▶ _TASK INSTRUCTIONS_: Set out word for word the line that contains "Task: Select the 江西 topic tag" and each line after it, through the end of the data below, but exclude the pictures.

***** RECORDS FOR THIS EXERCISE *****

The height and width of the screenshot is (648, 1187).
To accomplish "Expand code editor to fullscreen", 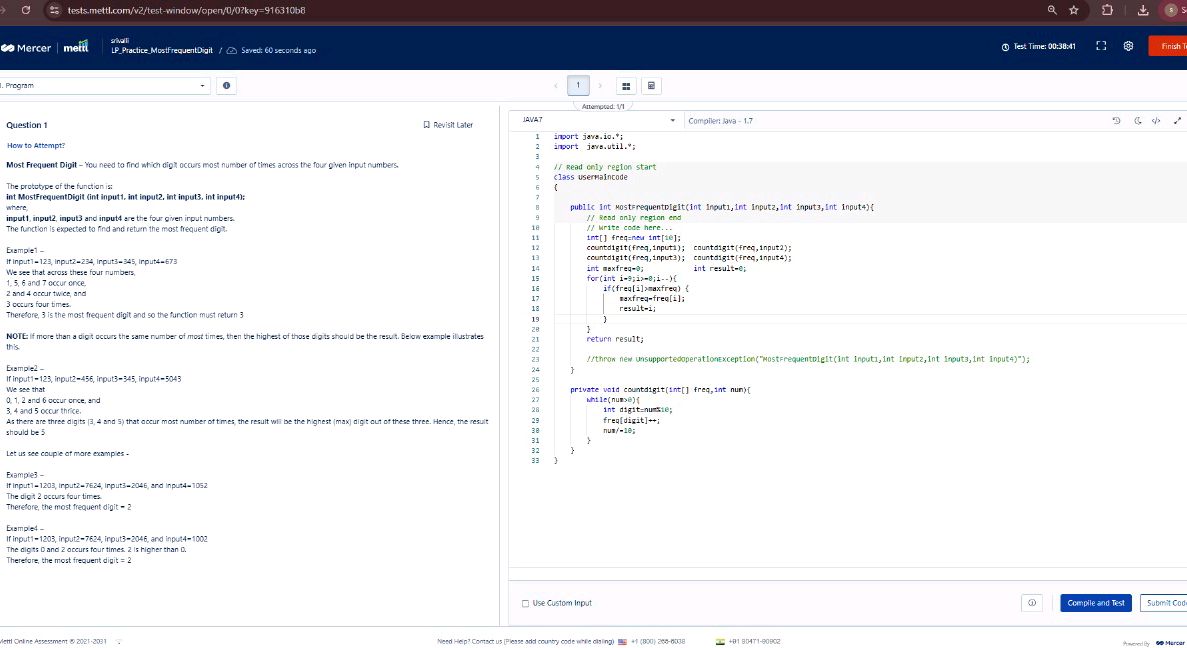I will pos(1176,121).
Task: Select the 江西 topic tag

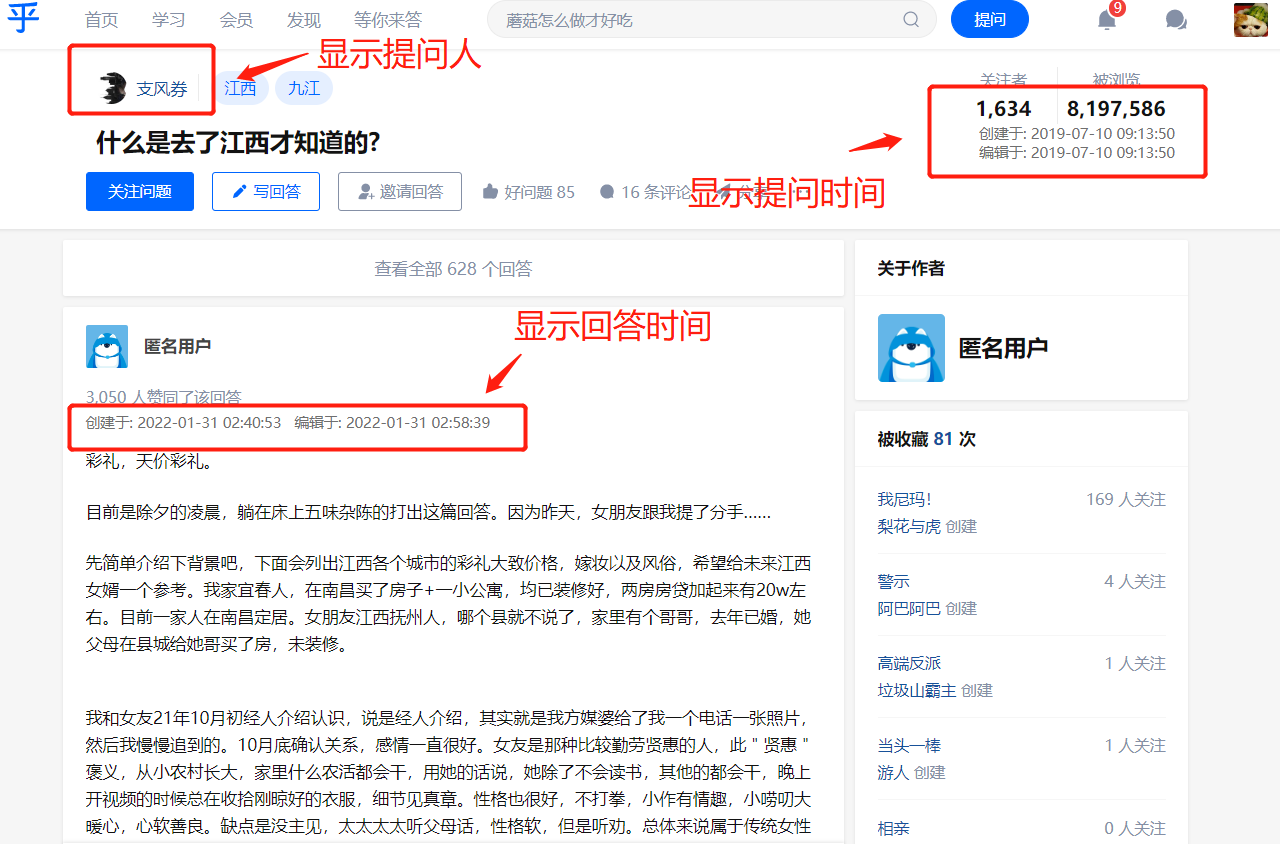Action: 240,88
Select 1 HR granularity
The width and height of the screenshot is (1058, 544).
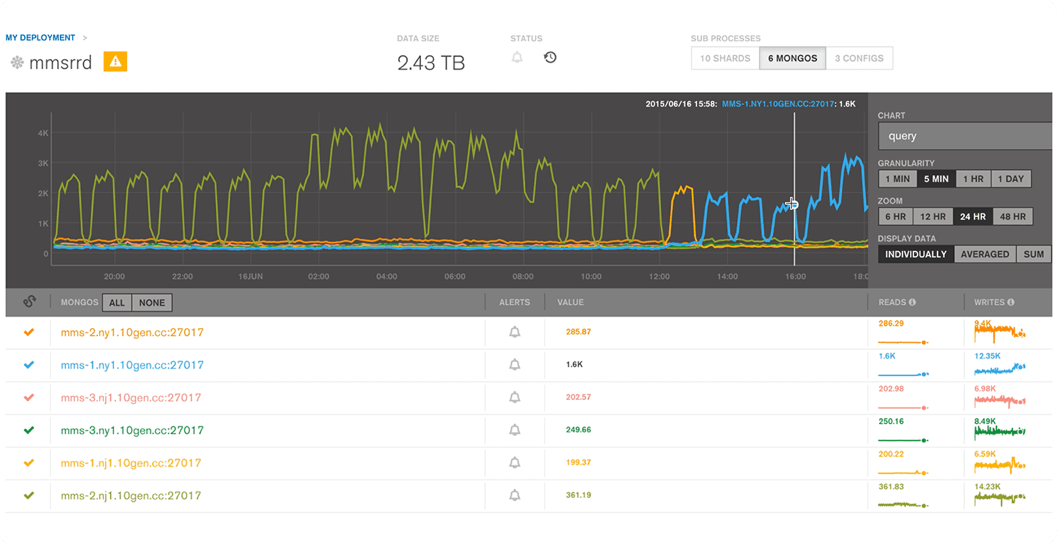(x=972, y=179)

*****

▶ _RESULT OF THIS EXERCISE_:
Task: Select the 江西 topic tag

Action: 240,88
Select 1 HR granularity
The width and height of the screenshot is (1058, 544).
(x=972, y=179)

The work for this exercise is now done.